**WHAT THE EXERCISE ASKS**
Please copy out the lines below from the line with "Given: Enable the Anti-aliased checkbox" through the line with "Looking at the", and leave the pictures out of your copy.

[Records of locating words and elements]
───

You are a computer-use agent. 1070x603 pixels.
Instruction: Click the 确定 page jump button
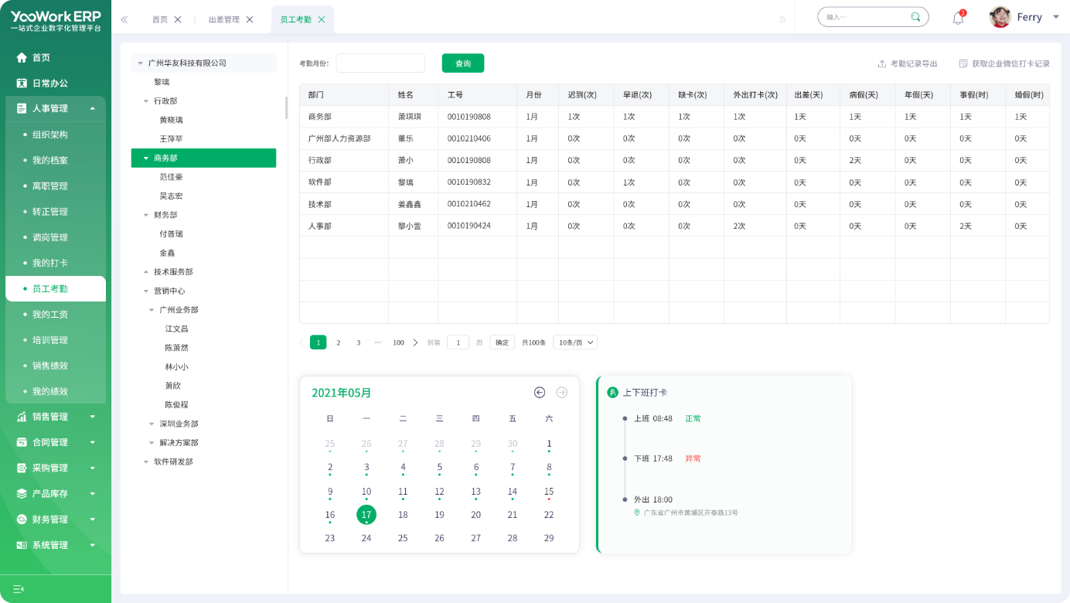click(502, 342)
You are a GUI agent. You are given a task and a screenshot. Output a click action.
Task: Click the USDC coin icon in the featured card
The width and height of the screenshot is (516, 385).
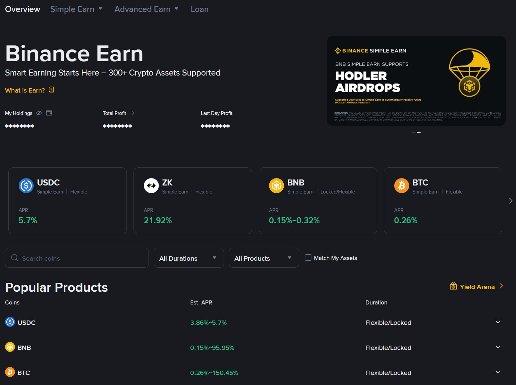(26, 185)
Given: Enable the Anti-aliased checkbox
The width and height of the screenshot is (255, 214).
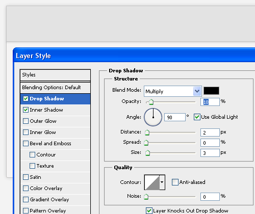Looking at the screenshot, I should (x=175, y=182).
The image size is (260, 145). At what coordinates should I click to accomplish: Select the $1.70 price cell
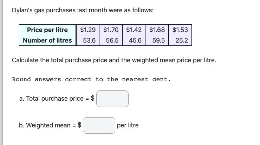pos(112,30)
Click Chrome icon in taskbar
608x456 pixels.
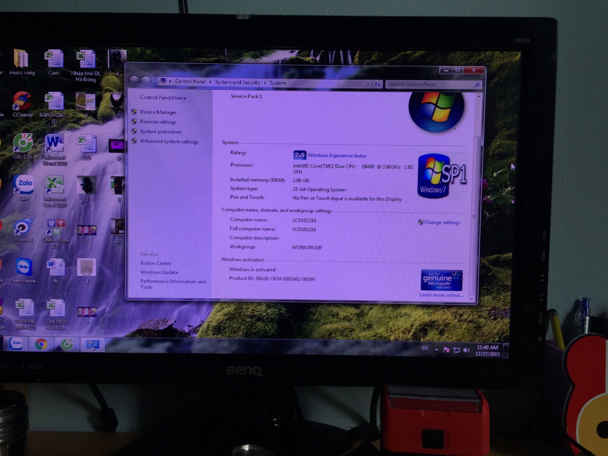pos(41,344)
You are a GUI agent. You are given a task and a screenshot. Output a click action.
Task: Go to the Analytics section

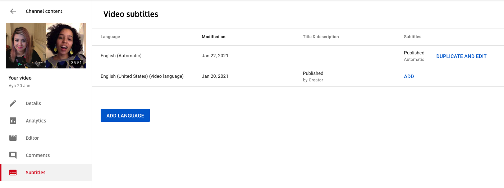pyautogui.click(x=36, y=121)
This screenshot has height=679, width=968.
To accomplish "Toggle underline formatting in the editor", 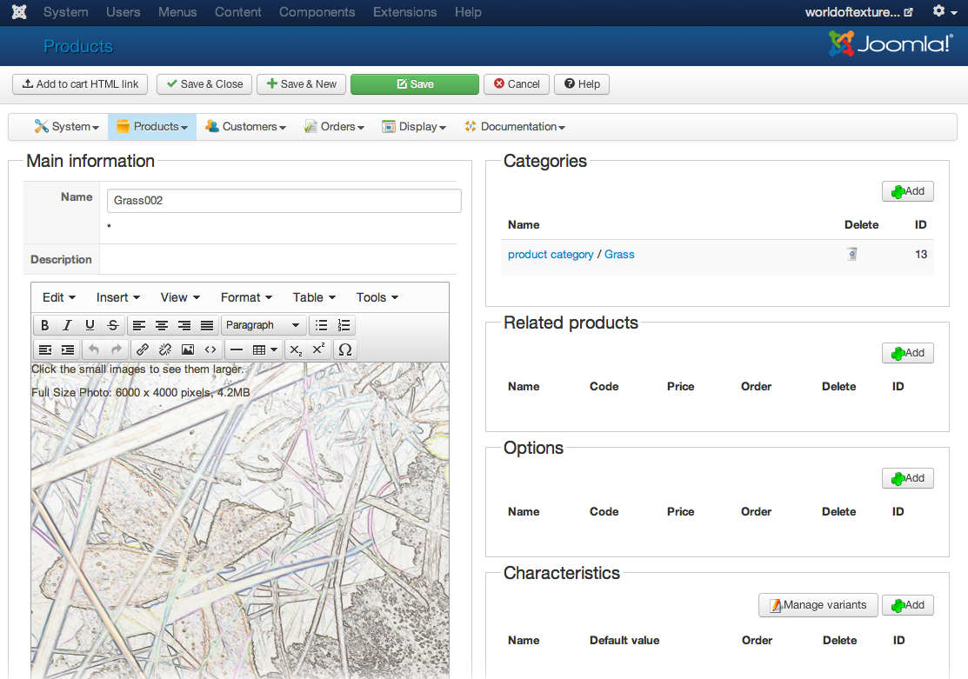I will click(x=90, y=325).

───

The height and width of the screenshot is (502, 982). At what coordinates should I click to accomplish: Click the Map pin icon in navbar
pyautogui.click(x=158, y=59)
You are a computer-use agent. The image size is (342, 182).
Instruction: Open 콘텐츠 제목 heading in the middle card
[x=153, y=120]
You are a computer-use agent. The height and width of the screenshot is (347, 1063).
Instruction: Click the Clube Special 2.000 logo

───

**ANSWER**
Given: Enable the Anti-aliased checkbox
The width and height of the screenshot is (255, 214).
Looking at the screenshot, I should (x=175, y=182).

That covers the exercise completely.